* Given request A:
Repeat word for word the stretch of the post about international students at ISU from "I knew ISU was" through "signed up immediately.".

* Document:
————

Chinny Francis, an international student from Nigeria, is a graduate student and an international student ambassador. She shares her personal experience and cultural background with other ISU students. On Thursday, September 20, alongside other international students from different countries, she spoke with students from the KNR351 Tourism class.

Chinny Francis (middle) and some KNR 351 students

My journey to ISU: Chinny Francis

Getting on a plane to a destination that had me in the air for 17 hours was not a very easy decision. I was leaving home and everything that I had known for over 20 years was about to change. However, I was excited about what the next stage of life held for me and like Wedell Berry said “nobody can discover the world for somebody else. Only when we discover it for ourselves does it become common ground and a common bond and we cease to be alone.”

I knew ISU was going to be a great experience. From the application process, my interactions with the professors were very helpful, and that is something that stands ISU out. The professors want to see you succeed. When I came across the opportunity to become an international student ambassador, I was happy that I could talk about my home country and signed up immediately.


International students ready to meet KNR 351 students

Colby Mumm

A unique difference I recall is when I was talking with Ana from Venezuela. I had asked her what work is like such as hours, and I said in the U.S. the norm is to work from 8 a.m.- 5 p.m. But, in Venezuela it is 8 a.m.-6 p.m. with a two-hour break for lunch. She went on to say that for lunch, it would be what’s like a dinner here, which is usually the biggest meal. I also saw a unique similarity as well between the respondents where I would ask what their favorite show was and all of them said “Friends.” It is funny to me since it is such a popular show here that it even made its way over to their countries.

————

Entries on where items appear
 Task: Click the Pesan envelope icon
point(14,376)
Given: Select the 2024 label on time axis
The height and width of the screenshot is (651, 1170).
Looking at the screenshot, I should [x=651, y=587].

————

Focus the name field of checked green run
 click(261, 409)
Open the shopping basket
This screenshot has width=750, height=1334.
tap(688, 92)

————

* Given request B:
Return each line of the records that contains the word "height".

* Task result A:
I knew ISU was going to be a great experience. From the application process, my interactions with the professors were very helpful, and that is something that stands ISU out. The professors want to see you succeed. When I came across the opportunity to become an international student ambassador, I was happy that I could talk about my home country and signed up immediately.

* Task result B:
The height and width of the screenshot is (651, 1170).
This screenshot has width=750, height=1334.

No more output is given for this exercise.